*** Provided records ***

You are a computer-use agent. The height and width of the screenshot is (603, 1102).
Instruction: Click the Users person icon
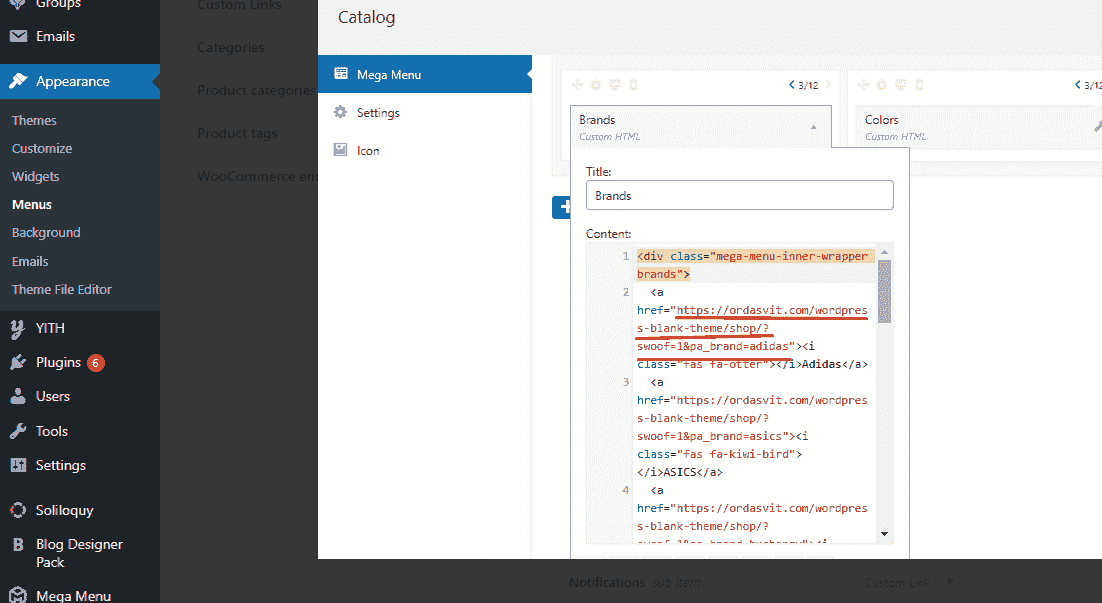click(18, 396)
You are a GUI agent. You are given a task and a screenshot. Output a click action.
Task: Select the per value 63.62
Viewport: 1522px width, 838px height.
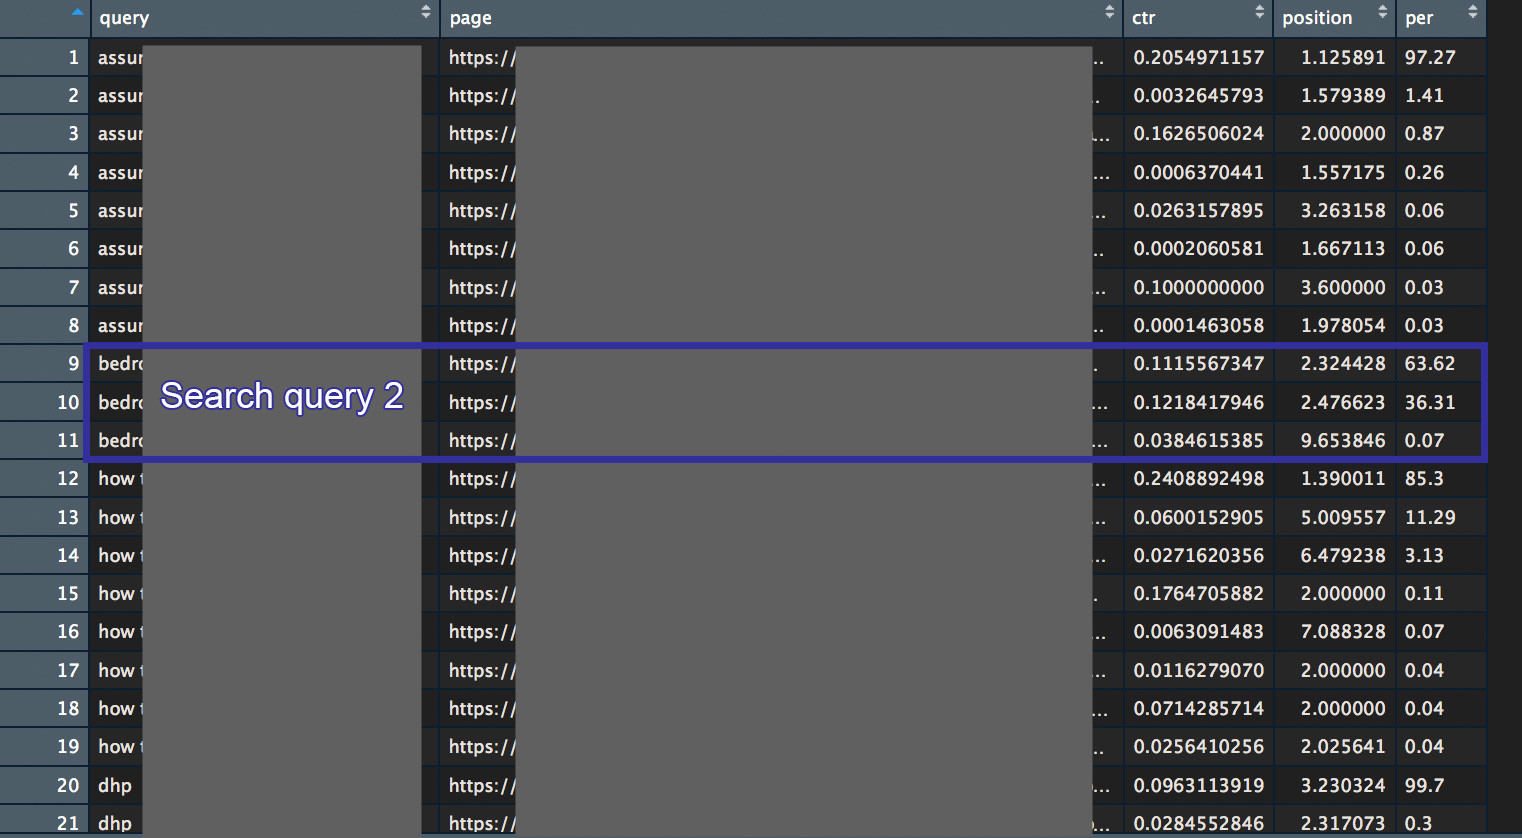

*** End of Provided records ***

▸ Required work
Quote, without alteration, the lines running from the line containing "You are a GUI" to the last line of the entries, and include no pictures.

▸ Task solution
You are a GUI agent. You are given a task and a screenshot. Output a click action.
Task: Select the per value 63.62
Viewport: 1522px width, 838px height.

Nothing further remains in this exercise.